Can SOC 2 cover my PCI DSS requirements?
No — they are separate frameworks with separate scopes and separate assessors. A SOC 2 report does not satisfy PCI DSS, and a PCI attestation does not satisfy SOC 2. They do share a lot of underlying control evidence (access control, change management, monitoring, vulnerability management), so doing one makes the other faster, but you must complete each on its own terms. PCI is assessed by a QSA or via a Self-Assessment Questionnaire; SOC 2 is attested by a licensed CPA firm.

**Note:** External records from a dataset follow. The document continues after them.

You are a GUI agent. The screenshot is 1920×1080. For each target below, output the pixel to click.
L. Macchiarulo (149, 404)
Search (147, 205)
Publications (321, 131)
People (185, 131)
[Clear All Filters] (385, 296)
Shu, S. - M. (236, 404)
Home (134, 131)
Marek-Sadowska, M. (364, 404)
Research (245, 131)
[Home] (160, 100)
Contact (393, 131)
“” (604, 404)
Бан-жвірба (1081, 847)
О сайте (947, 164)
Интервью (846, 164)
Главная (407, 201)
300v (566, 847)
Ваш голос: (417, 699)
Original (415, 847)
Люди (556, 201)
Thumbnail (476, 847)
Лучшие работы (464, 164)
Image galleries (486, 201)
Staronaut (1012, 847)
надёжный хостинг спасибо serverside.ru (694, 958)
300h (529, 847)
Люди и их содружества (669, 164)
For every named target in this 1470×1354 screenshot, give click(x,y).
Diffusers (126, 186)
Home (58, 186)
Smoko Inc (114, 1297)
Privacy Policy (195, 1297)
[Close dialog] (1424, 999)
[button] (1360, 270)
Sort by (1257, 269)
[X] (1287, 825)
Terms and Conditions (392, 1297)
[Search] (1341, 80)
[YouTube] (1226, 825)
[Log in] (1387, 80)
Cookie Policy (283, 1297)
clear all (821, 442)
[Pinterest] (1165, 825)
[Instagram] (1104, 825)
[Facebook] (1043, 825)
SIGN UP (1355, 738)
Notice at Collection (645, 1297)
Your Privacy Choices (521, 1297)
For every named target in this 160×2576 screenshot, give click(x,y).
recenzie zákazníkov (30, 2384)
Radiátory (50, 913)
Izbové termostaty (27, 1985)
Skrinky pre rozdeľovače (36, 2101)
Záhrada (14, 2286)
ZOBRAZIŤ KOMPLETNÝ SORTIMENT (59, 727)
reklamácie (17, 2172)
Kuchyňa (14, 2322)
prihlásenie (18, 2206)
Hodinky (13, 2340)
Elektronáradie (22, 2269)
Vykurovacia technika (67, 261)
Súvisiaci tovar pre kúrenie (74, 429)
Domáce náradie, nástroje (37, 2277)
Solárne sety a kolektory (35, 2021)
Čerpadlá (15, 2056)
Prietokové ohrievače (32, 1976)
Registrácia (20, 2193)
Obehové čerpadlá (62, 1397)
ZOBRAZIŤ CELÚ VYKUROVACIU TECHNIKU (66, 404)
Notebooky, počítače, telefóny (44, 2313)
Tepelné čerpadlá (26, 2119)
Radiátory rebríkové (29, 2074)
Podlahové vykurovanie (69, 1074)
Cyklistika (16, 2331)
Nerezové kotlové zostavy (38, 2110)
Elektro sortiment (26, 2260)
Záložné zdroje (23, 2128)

How can I reduce my PCI DSS scope?
The biggest lever is to never let raw card data touch your systems. Use a PCI-compliant payment processor's hosted fields, tokenization, or redirect/iframe checkout (Stripe, Square, Adyen, etc.) so the card number goes straight to them and you only ever handle a token. That can drop you from a heavy Report on Compliance down to a short SAQ-A. Descoping is almost always cheaper than securing a large cardholder data environment — outsource the card data, keep PCI scope tiny.